DATA SECTION:
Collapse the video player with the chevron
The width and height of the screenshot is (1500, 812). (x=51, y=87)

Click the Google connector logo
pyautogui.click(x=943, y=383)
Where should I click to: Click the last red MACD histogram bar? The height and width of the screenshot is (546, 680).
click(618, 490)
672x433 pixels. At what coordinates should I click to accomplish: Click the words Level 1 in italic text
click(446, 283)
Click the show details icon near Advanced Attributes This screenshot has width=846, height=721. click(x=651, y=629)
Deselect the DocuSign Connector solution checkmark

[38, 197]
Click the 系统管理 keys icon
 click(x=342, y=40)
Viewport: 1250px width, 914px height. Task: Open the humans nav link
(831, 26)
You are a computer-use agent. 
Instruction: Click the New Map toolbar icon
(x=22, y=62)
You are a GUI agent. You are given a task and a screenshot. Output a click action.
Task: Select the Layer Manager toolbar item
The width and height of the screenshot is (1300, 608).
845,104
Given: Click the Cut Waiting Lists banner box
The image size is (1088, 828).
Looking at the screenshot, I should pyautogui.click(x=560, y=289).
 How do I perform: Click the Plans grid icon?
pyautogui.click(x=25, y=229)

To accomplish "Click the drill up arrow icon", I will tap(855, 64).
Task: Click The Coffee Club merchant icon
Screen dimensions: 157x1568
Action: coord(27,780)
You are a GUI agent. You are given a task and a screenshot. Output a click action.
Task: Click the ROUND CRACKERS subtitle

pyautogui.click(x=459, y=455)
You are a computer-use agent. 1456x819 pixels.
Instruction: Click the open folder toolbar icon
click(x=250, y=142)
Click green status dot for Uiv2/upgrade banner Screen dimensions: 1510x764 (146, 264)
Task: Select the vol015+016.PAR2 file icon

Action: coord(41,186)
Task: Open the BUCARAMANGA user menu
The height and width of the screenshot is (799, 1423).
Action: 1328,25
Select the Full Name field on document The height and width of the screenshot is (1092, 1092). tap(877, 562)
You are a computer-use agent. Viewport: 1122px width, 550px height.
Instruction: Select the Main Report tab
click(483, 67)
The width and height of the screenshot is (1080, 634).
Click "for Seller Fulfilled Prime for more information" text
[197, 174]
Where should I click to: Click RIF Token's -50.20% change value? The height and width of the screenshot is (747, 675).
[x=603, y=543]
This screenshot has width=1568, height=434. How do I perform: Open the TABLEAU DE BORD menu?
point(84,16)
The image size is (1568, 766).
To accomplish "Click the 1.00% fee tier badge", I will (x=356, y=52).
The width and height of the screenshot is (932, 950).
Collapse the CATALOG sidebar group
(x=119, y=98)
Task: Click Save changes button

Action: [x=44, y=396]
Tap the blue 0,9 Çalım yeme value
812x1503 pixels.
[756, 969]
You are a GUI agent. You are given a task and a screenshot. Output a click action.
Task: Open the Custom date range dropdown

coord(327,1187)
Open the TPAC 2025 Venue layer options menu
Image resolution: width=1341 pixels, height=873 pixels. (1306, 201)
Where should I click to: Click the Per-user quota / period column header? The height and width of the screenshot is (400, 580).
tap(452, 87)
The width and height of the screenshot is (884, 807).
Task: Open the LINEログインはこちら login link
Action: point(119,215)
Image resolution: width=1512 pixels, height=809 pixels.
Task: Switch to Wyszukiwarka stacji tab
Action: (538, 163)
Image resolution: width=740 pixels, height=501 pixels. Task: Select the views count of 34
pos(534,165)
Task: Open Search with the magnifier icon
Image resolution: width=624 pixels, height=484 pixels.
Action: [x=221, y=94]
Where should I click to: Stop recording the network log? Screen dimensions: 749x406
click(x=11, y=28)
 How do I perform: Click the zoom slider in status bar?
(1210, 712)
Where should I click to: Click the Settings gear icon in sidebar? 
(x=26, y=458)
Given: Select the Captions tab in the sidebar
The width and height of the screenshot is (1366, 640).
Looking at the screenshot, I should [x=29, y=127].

YOUR GOAL:
For the word "banner", return every line of the records that holds it.

RESPONSE FOR THIS EXERCISE:
Given: Click the Cut Waiting Lists banner box
Click green status dot for Uiv2/upgrade banner Screen dimensions: 1510x764 (146, 264)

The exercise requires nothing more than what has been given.